## Source material:
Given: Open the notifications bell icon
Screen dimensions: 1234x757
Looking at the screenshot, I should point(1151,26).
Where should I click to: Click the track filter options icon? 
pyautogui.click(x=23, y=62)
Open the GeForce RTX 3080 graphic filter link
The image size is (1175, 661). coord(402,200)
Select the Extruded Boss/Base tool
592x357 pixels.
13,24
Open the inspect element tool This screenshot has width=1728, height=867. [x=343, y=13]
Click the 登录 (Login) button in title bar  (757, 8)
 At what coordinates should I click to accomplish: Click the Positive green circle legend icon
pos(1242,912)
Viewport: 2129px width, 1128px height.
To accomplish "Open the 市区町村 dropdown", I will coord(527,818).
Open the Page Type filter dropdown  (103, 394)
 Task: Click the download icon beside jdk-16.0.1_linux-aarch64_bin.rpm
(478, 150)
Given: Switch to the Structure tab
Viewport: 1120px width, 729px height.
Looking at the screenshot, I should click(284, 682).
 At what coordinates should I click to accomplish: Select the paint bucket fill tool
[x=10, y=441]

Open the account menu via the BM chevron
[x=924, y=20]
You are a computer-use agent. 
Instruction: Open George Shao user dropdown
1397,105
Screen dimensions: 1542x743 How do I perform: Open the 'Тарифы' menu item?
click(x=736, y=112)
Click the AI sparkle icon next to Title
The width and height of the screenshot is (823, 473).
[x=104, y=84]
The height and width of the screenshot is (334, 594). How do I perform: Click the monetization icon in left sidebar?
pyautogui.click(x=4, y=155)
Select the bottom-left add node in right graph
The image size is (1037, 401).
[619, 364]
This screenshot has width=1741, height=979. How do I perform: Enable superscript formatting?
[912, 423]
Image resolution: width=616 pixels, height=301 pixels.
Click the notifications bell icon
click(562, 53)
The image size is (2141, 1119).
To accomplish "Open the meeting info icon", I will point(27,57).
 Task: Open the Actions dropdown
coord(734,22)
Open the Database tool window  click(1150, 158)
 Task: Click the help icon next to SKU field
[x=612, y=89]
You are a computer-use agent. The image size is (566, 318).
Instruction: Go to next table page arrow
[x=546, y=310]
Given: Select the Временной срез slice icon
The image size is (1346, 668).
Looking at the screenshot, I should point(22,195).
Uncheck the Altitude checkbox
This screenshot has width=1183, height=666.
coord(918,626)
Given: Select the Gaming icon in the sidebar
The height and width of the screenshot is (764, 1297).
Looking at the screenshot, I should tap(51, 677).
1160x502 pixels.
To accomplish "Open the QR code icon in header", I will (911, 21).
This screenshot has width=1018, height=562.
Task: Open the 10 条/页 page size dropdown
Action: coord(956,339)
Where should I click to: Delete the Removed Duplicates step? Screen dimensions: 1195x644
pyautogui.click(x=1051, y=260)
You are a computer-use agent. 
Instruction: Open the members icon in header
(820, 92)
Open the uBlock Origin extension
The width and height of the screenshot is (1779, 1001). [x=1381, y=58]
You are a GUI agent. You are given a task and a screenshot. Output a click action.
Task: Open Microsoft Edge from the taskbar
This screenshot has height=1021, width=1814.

## Task to complete:
Take the lines above from the one containing "The height and width of the screenshot is (334, 594)." down to the one containing "Image resolution: width=616", and transcribe them exactly, both ends included.

## Answer for this exercise:
The height and width of the screenshot is (334, 594). How do I perform: Click the monetization icon in left sidebar?
pyautogui.click(x=4, y=155)
Select the bottom-left add node in right graph
The image size is (1037, 401).
[619, 364]
This screenshot has width=1741, height=979. How do I perform: Enable superscript formatting?
[912, 423]
Image resolution: width=616 pixels, height=301 pixels.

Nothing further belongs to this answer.